Set task A: In the comment thread about the AFL-CIO and NEA partnership, translate this sentence into Spanish: "The only surprise is that it didn't happen years ago."
Set task B: Extend the comment thread about the AFL-CIO and NEA partnership, beginning right after its final sentence.

Excerpt:
-=-=-
This story about the AFL-CIO announcing a partnership with the NEA cannot be good news. But it does clarify things, doesn’t it? Time to play hard ball with these folks.

Discussions - 25 Comments

I was more concerned when the NEA helped organize pro-choice marches with its membership money instead of trying to educate young people.

Quite a logical development, politically speaking.

The only surprise is that it didn’t happen years ago. The AFL-CIO in the last decade has become what the NEA already was: essentially a hard-left political operation, with all other considerations secondary.

Yes, it absolutely does "clarify things."

Hardball against these people would be most welcome, but the GOP "leadership" seems to be out of steam. So, in the words of Ronald Reagan: "If not us, who? If not now, when?"

Inadequacies in our educational system has become the new third rail in American politics.

No pol. in his or her right mind would dare "get tough" with the NEA.

NCLB has helped cinch this status.

Uh, folks, you may recall the AFL-CIO woes from last summer. In short, this union inexorably stuck in the past. This "partnership" is good news, actually. I would love nothing more than to see these two dinosaurs embrace in mutual self-destruction, relics from a past long gone.

Actually several additional unions have split with the AFL CIO since the first two. So they are not the player they were nor will they have the cash to thrwo around that they did in the past. Still will be throwing it all to the Dems but in smaller shovelfuls.
-=-=-
Element and text position data:
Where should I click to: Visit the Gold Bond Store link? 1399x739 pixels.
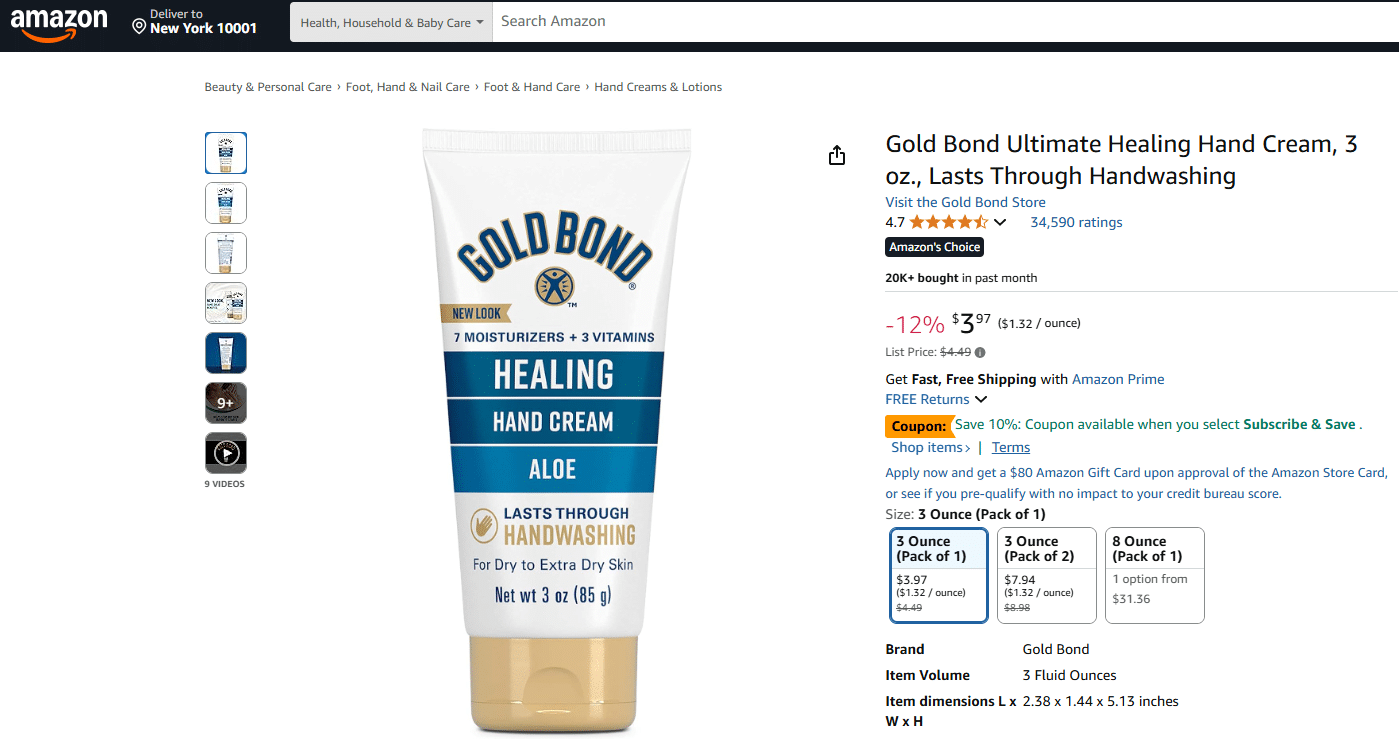pyautogui.click(x=966, y=202)

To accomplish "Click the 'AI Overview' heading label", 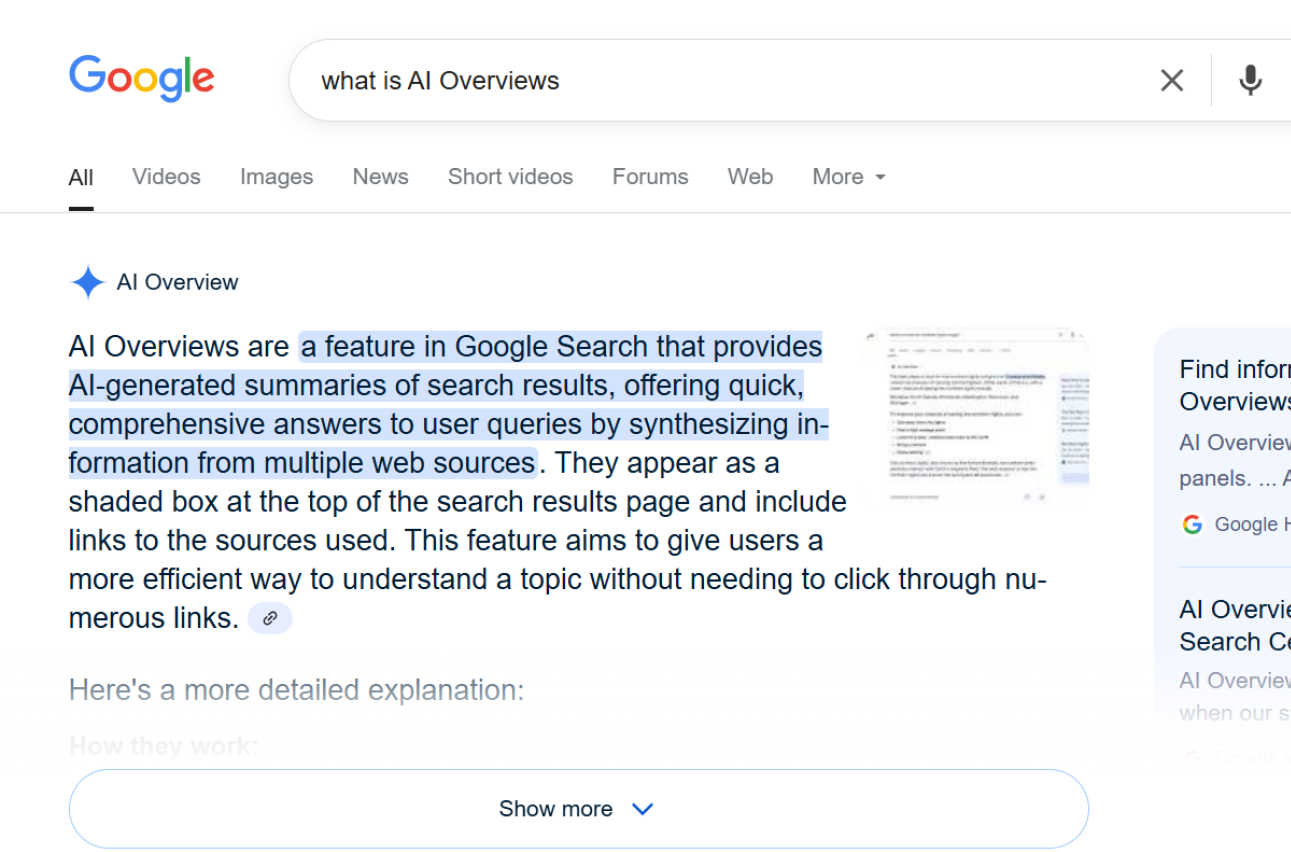I will pyautogui.click(x=177, y=282).
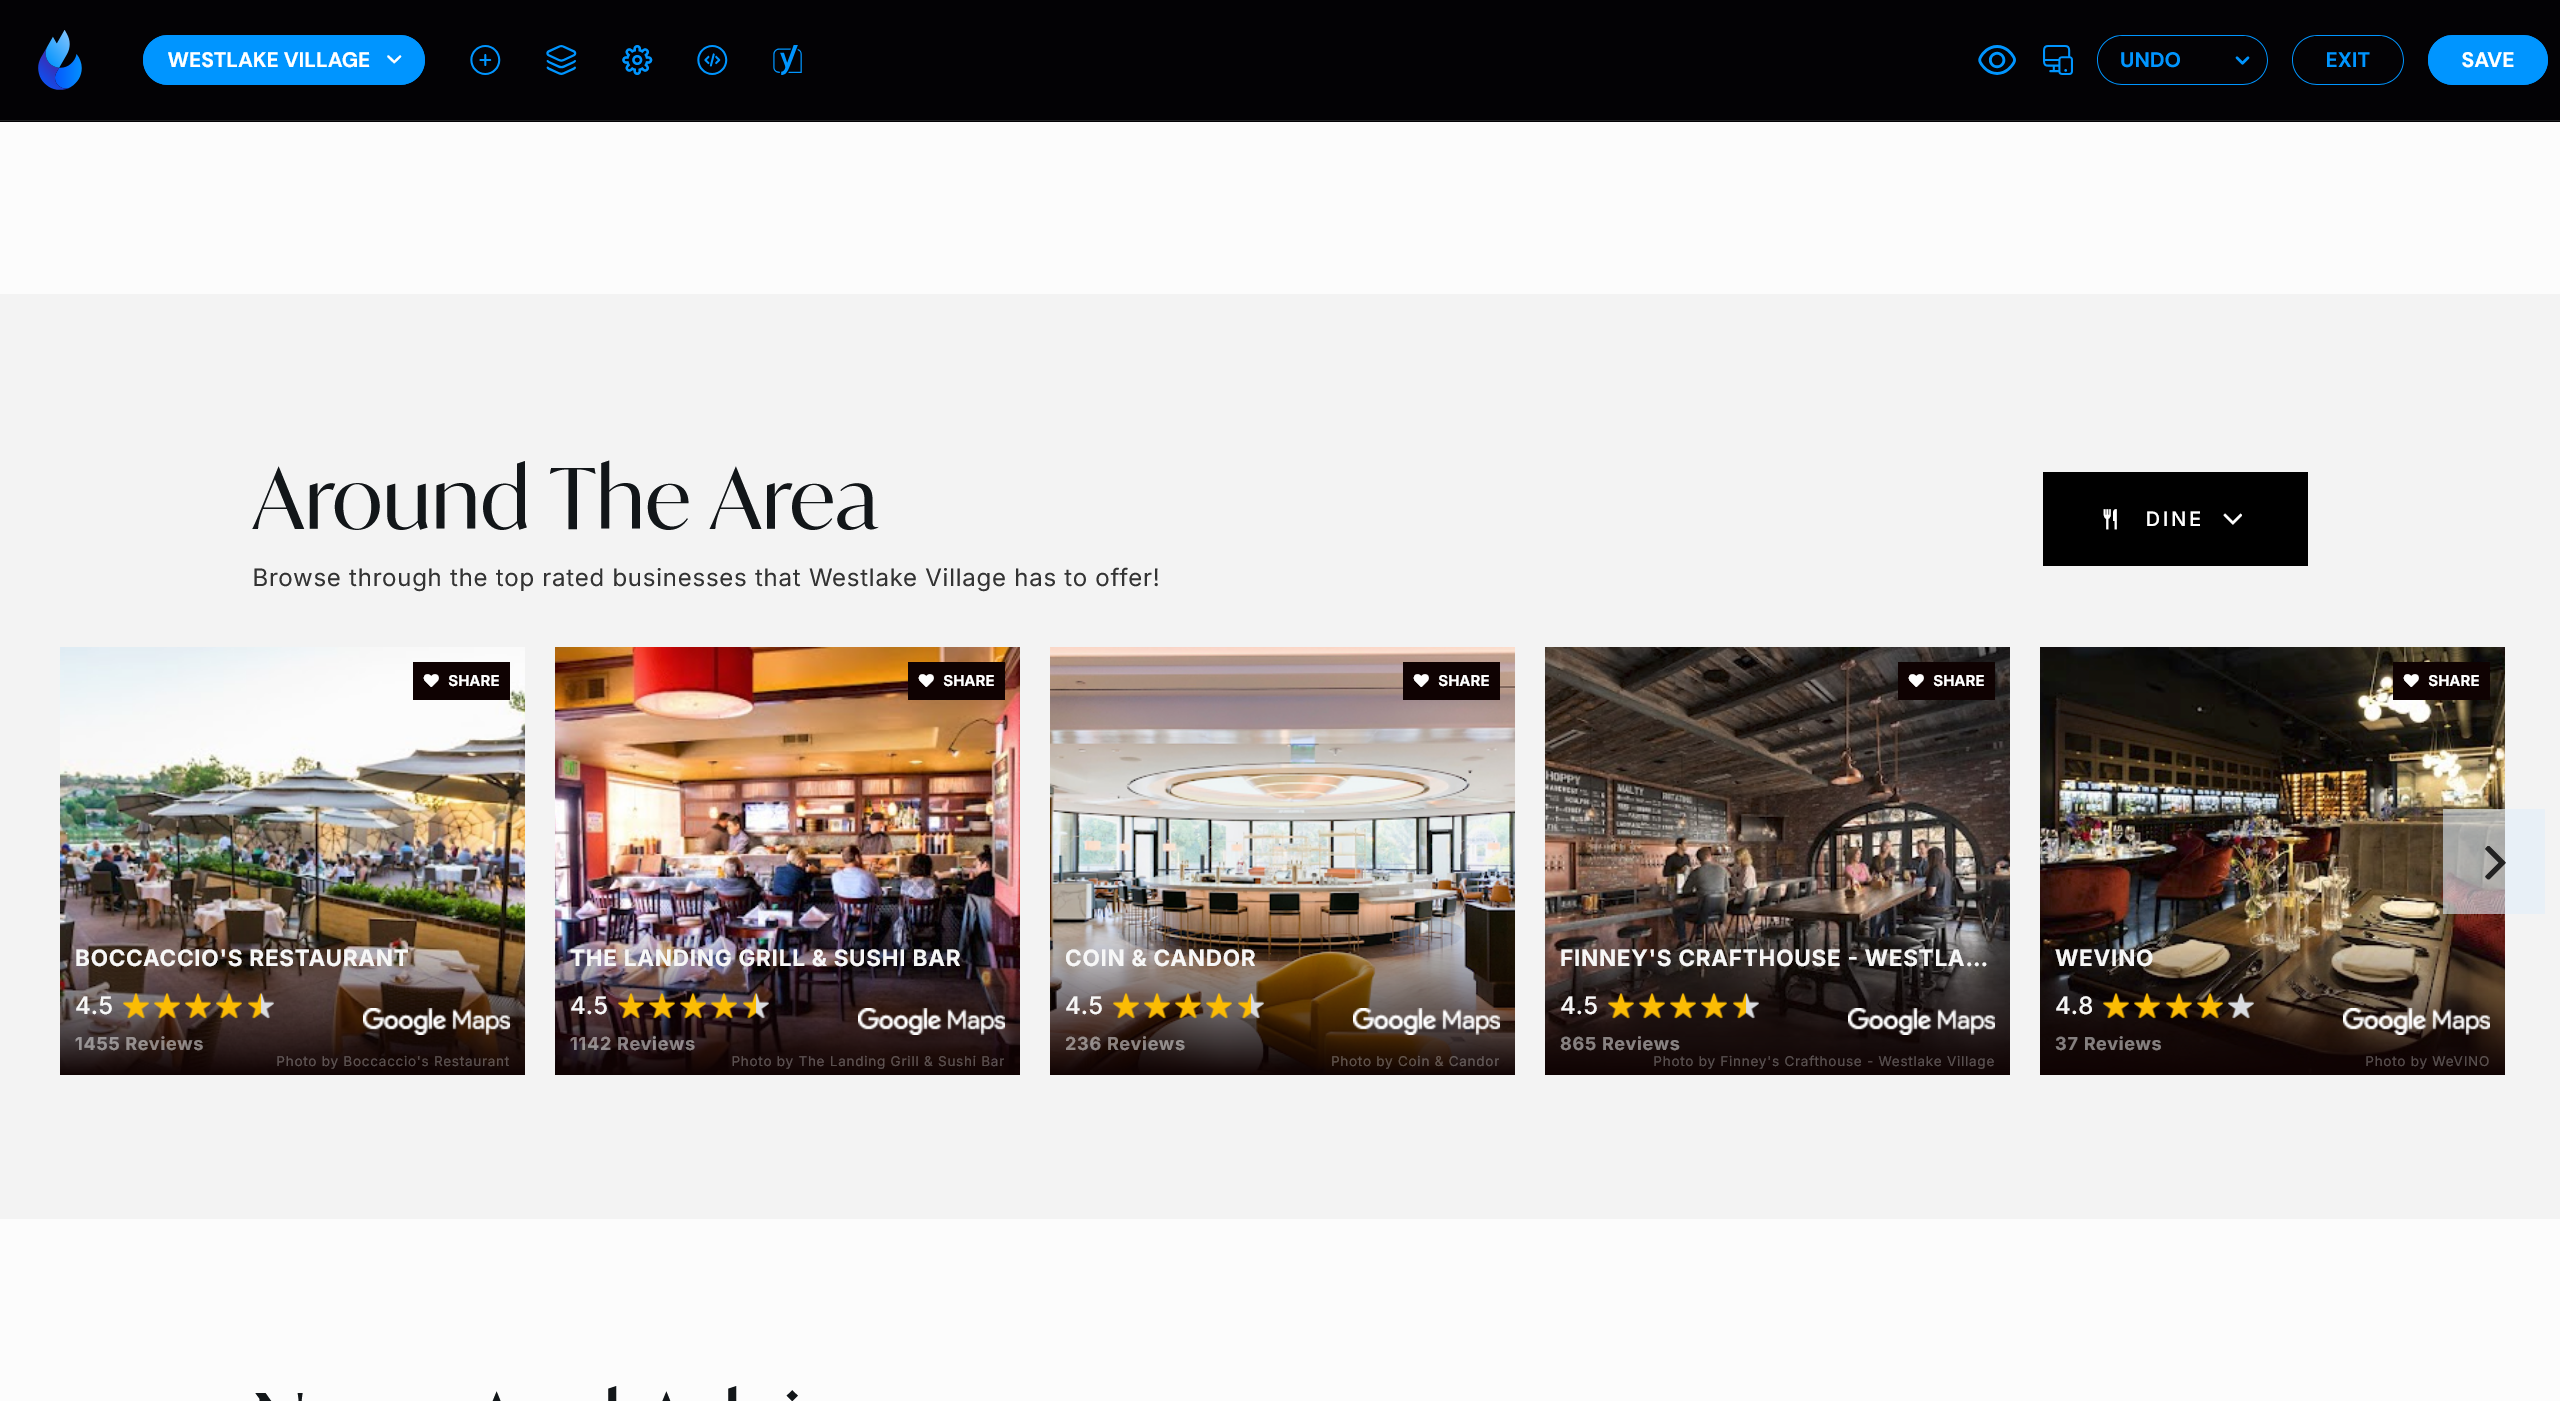
Task: Advance carousel with next arrow
Action: pyautogui.click(x=2494, y=862)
-=-=-
Expected answer A: La única sorpresa es que no haya ocurrido hace años.

Expected answer B:
Everyone likes to complain about the state of education in America, but how many parents sit down with their kids at night and help them with their school work? How many parents take the time to get involved in their child’s education? How many parents teach their children the necessary social and moral skills? Not too many. That leaves the school scrambling to do all of the tasks of a parent and a teacher. Today’s schools don’t just teach the basic subjects. Walk a day in our shoes. Not every teacher is perfect mind you. But before you judge and condemn others, you need to take the plank out of your own eye.

I don’t think anyone is blaming the teachers, who are generally a hard working lot. But, is education really served all that much by the NEA?

Uh I review my childs homework and indicate incorrect responses that must be redone every evening. Here is the beef. Stick to what you know and are competent at and stay the hell out of politics and there likely wont be a beef. But we both know that wont happen with the NEA dont we.

Why should anyone expect teachers’ unions to care about children, any more than steelworkers’ unions care about steel? After all, children don’t pay union dues. Now, if you have a beef against unions in general I can understand that, but why should we fault the NEA for acting like what it is?

John:

As a former teacher who was also a member of the union, I can report that "concern about the children" was a high priority in debates among my unionized colleagues. In fact, it was the union that facilitated expression of that concern in areas where the administration seemed to place a higher priority on other matters, such as raising more tuition dollars, using more adjuncts, or enforcing politically motivated conceptions of educational outcomes.


Your analogy with steel workers is odd; few people care about steel, but the amount of care is probably in equipoise between the people who handle the burning vats and those who only handle the quarterly reports. Did Paul O’Neil really "care about aluminum" when he was CEO of Alcoa? Did he care more about it than the line workers? How do you know?

I agree with John’s point, here. The job of a union is to support its members’ rights, and not to participate in its members’ jobs, whether that job involves steel or students.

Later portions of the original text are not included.